Agency

August 14, 2025

Building Agency: From Notes to Action

Originally published from raw entrepreneurial notes

Agency isn’t just a buzzword—it’s the fundamental difference between those who shape their reality and those who get shaped by it. After months of building products, freelancing, and navigating the entrepreneurship landscape, here are the patterns that keep surfacing.

The Agency Formula

The clearest framework I’ve found: Agency = Judgment × Action

You need both. Great judgment without action is just sophisticated procrastination. Frantic action without judgment is just expensive thrashing. But when you combine good explanatory mental scaffolding with deliberate, diligent action—that’s where transformation happens.

The Productization Mindset

Here’s what clicked for me: You are a product. Not in a dehumanizing way, but in the most empowering sense possible. You can be refined, improved, marketed, and sold. You can generate value that people will pay for.

The traditional path says: get credentials, find a job, trade time for money. The agency path says: identify problems, build solutions, capture value. One makes you a replaceable cog; the other makes you irreplaceable.

Leverage Changes Everything

Naval’s framework hits different when you’re actually building: You get paid for giving society what it wants but doesn’t know how to make yet. This isn’t theory—it’s the operational reality of every successful product I’ve built.

The key insight: leverage comes in multiple forms:

  • Code: Write once, run forever
  • Media: Create once, distribute infinitely
  • Capital: Money working instead of you
  • Labor: Other people’s time and skills

The magic happens when you combine these. A software product (code) promoted through content (media) funded by customers (capital) built with contractors (labor) = compounding returns.

The Local-to-Global Strategy

Start where you are. Master your local market first. I’m building products on Guam not despite the small market, but because of it. You can test faster, iterate cheaper, and build real relationships before scaling globally.

The pattern: dominate locally → extract principles → apply globally.

Agency in Practice

Real agency looks like:

  • Building products that solve your own problems first
  • Charging for transformations, not time
  • Creating systems that work without your constant input
  • Saying no to opportunities that don’t compound
  • Optimizing for optionality over security

It’s not about hustle culture or grinding 80-hour weeks. It’s about working on the right problems with the right leverage at the right time.

The Network Effect

Your peer group determines your trajectory more than talent or effort. Surround yourself with other agents—people who build, ship, and iterate. Avoid the trapped mindset of those who’ve accepted their local minima.
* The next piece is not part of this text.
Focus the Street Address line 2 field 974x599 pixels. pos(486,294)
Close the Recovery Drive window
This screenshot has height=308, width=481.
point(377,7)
Great times of volatility are great times for the agentic. While others wait for permission or perfect conditions, agents experiment, fail fast, and compound learnings.

Practical Next Steps

  1. Audit your current situation: What problems do you uniquely understand?
  2. Build something small: Solve it for yourself first
  3. Find your first customer: Sell the transformation, not the product
  4. Reinvest profits: Into better tools, faster feedback loops, or more leverage
  5. Scale what works: Double down on success, abandon what doesn’t

The Meta-Game

The real insight: everything is a system that can be understood and optimized. Your health, wealth, relationships, skills—all systems with inputs, processes, and outputs. Agency is about taking responsibility for optimizing these systems instead of hoping they’ll improve by accident.

Don’t give up. Be agentic.


This post distilled from hundreds of raw notes taken while building products, freelancing, and learning to think like an entrepreneur. The messiness of the process is part of the point—agency emerges from action, not from perfect planning.